Kinnear and Romijn-Stamos play the loving parents of a loving son (all set up lovingly in the opening scenes), but the son is killed in a horrible (read: too contrived) accident. After the funeral, they are approached by De Niro, who is a brilliant genetic scientist (and somehow Romijn-Stamos' freshman professor, even though she's a photographer). He has a way of cloning the boy and the parents agree to try it out. De Niro goes into this long explanation of the process, meant to confuse us into not thinking about it critically, and then the mother is impregnated when a pre-stem cell (?) is injected into an egg and then delivers the child after nine months.
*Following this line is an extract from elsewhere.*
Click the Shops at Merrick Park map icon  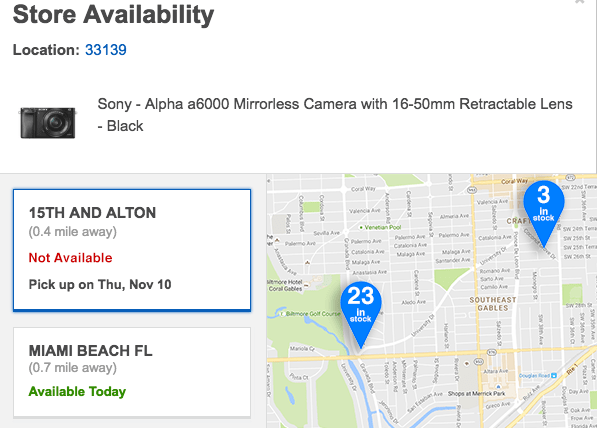coord(498,386)
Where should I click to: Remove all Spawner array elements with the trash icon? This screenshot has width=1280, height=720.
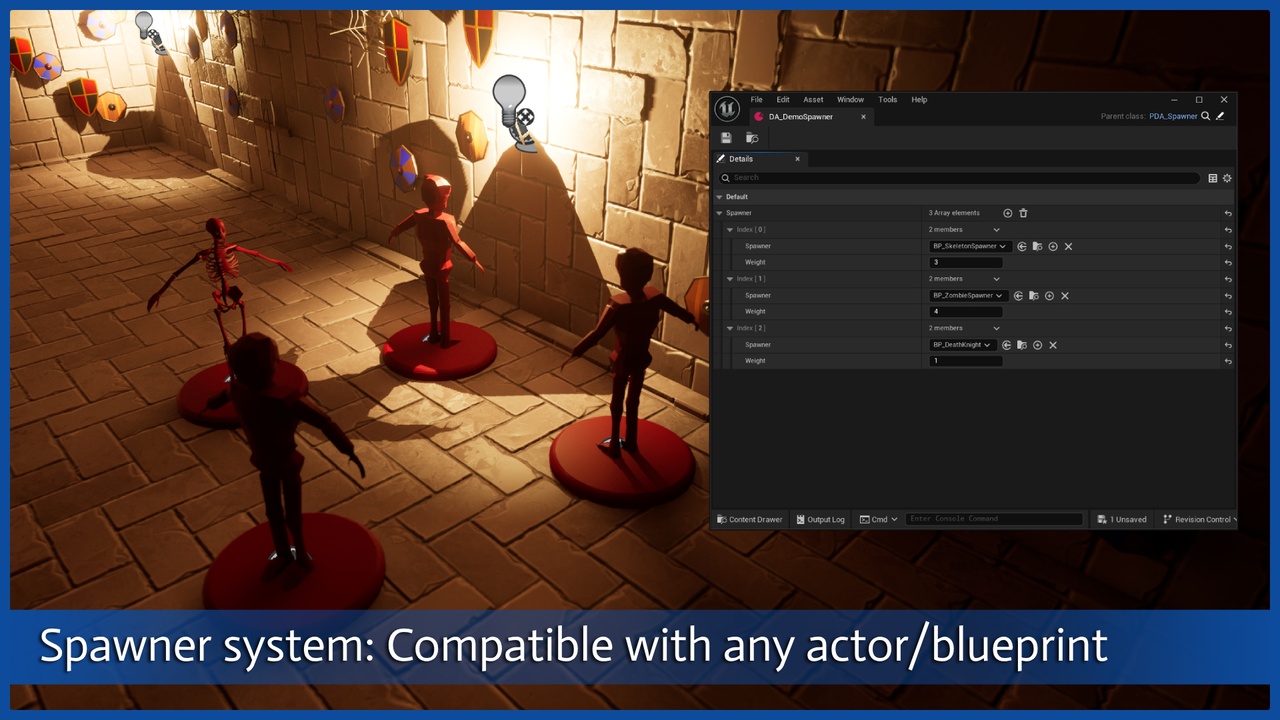click(1023, 213)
Everything is the same for the first eight years of the kid's life. Anyone who's read The Boys from Brazil knows that this is ridiculous. The original boy had died on the day after his eighth birthday and, sure enough, on the day after his eighth birthday, the new kid starts seeing visions of a dead child and turns evil. He gets all creepy and murder-y, showing up at weird times in dark rooms to shock his parents and then killing the school bully (a murder that the local police decide not to investigate, apparently). Then, there is a twist that is so implausible and so impossible scientifically in any sense of real life that I couldn't totally understand why or how said twist came to be. They probably just didn't explain it because the actors would have had too hard a time not laughing. Anyways, the kid is somehow possessed genetically (I think) and everyone's running around doing nothing to stop him, other than running into dark rooms that he scares them in. Kinnear gets hit by a blunt object hard enough to pass out in a burning room, but somehow shows up minutes later, just in time to stop an axe from chopping someone up. Finally, nothing happens at the end to resolve anything and everyone is essentially in the same place they were right before the climax.
The end.
Well, one of the ends. They had such a hard time wrapping up such a ridiculous plot that they actually shot five different endings. The other four are available on the DVD and I watched them, including the first with commentary from the writer and director. Sure enough, the director actually admits that none of the endings really worked, so they just went with the one that is least black and white because they couldn't figure out how to appropriately resolve the characters. At least the guy was honest.
I'm not sure that Godsend really belongs on this list, because it's just not poorly-made to the level of some of these other movies. But, on the list it is, making it the ninety-fourth that I've watched. Six left.